31 bovendien een bok als zondeoffer, behalve nog het dagelijkse brandoffer met het daarbij horende spijs- en plengoffer.
Et un bouc [en offrande pour le] péché, outre l'holocauste continuel, son gâteau, et son aspersion.
32 Op de zevende dag zeven stieren, twee rammen, veertien gave, eenjarige lammeren;
Et au septième jour vous offrirez sept veaux, deux béliers, [et] quatorze agneaux d'un an sans tare;
33 verder het spijsoffer en de plengoffers, die volgens voorschrift bij ieder van de stieren, rammen en lammeren horen;
Et les gâteaux et les aspersions pour les veaux, pour les béliers, et pour les agneaux, seront selon leur nombre, [et] comme il les faut faire.
34 bovendien een bok als zondeoffer, behalve nog het dagelijkse brandoffer met het daarbij horende spijs- en plengoffer.
Et un bouc [en offrande pour le] péché, outre l'holocauste continuel, son gâteau, et son aspersion.

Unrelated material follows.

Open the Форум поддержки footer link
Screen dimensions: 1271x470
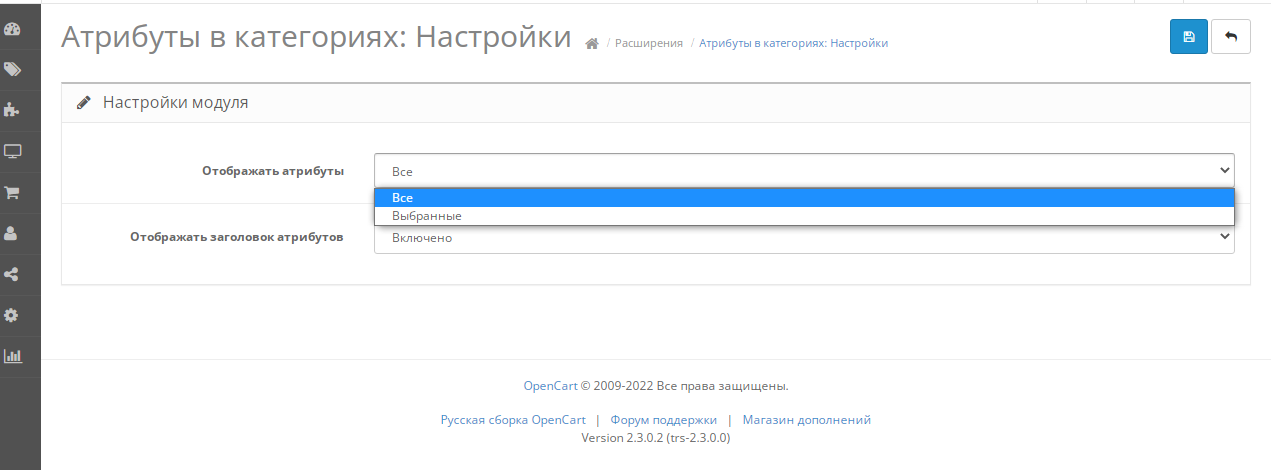663,420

35 Op de achtste dag moet ge een feestvergadering houden, en moogt ge geen slafelijke arbeid verrichten.
Et au huitième jour vous aurez une assemblée solennelle, vous ne ferez aucune œuvre servile.
36 Dan moet ge als heerlijk geurend vuuroffer aan Jahweh een brandoffer opdragen van een stier, een ram, en zeven eenjarige lammeren, gave dieren;
Et vous offrirez en holocauste, qui sera un sacrifice fait par feu en bonne odeur à l'Eternel, un veau, un bélier, [et] sept agneaux d'un an sans tare;
37 verder het spijsoffer en de plengoffers, die volgens voorschrift bij den stier, den ram en ieder van de lammeren horen;
Les gâteaux et les aspersions pour le veau, pour le bélier, et pour les agneaux, seront selon leur nombre, et comme il les faut faire;
38 bovendien een bok als zondeoffer, behalve nog het dagelijkse brandoffer en het daarbij horende spijs- en plengoffer.
Et un bouc [en offrande pour le] péché, outre l'holocauste continuel, son gâteau, et son aspersion.
39 Dit moet ge Jahweh op uw feestdagen offeren, behalve uw brand-, spijs-, pleng- en vredeoffers, die uw gelofteoffers of vrijwillige gaven vormen.
Vous offrirez ces choses à l'Eternel dans vos fêtes solennelles, outre vos vœux, et vos offrandes volontaires, selon vos holocaustes, vos gâteaux, vos aspersions, et vos sacrifices de prospérités.
40 En Moses bracht de Israëlieten alles nauwkeurig over, wat Jahweh hem bevolen had.
Et Moïse parla aux enfants d'Israël selon toutes les choses que l'Eternel lui avait commandées.